Ce vendredi, une opération de la force de l’Union africaine en Centrafrique, appuyée par l’armée française, se déroulait dans la ville de Sibut (180 km au nord de Bangui). Cette localité est sous le contrôle des combattants de l’ex-rébellion séleka. Dans le même temps, les violences s’accentuaient à Bangui.

Selon la nouvelle dirigeante centrafricaine, « des informations concordantes relayées par les médias internationaux font état de l’irruption de groupes armés appartenant à l’ex-séléka à Sibut avec des velléités de sécession (…). Je suis informée des actes nuisibles en cours pour déstabiliser mon mandat.
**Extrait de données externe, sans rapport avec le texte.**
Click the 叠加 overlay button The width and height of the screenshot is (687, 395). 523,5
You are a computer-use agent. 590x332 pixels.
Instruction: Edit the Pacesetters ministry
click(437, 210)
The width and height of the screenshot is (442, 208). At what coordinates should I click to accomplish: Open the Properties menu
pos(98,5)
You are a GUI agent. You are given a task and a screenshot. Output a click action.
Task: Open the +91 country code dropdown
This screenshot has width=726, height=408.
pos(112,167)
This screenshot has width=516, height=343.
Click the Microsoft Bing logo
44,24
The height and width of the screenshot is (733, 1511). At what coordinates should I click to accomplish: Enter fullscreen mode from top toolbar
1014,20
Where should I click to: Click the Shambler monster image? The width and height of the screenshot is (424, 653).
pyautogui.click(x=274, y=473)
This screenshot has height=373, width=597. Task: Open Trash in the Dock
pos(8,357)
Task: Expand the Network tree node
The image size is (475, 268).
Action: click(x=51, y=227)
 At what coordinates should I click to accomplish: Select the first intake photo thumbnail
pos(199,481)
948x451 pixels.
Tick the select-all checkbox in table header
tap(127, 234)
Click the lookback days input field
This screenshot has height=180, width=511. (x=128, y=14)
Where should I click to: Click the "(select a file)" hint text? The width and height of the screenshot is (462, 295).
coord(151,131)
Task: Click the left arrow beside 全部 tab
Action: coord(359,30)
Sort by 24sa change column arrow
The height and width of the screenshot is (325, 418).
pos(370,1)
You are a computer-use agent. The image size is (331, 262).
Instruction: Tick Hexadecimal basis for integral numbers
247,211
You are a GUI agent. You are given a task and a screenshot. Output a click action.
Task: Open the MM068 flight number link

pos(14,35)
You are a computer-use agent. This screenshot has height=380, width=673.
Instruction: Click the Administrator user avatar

Je mets en garde ces aventuriers connus, qui ont pourtant montré leurs limites dans la gestion du pouvoir dans un passé récent ».

Pour Catherine Samba Panza, « au moment où le gouvernement appelle au rassemblement, à la tolérance, et à la réconciliation nationale, certains de nos compatriotes veulent prendre sur eux la lourde responsabilité de diviser le pays ». Et de mettre en garde en des termes clairs. « Or, aucun Centrafricain digne de ce nom ne peut laisser prospérer un tel projet funeste et antipatriotique, irresponsable et dangereux. Le peuple centrafricain ne cédera en aucune manière un pouce de son territoire ».

Une source diplomatique citée par Le Parisien avait expliqué jeudi qu’ « il y a eu une redistribution des cartes au sein de la séléka » depuis la démission contrainte, le 10 janvier, de son chef Michel Djotodia, réfugié depuis au Tchad.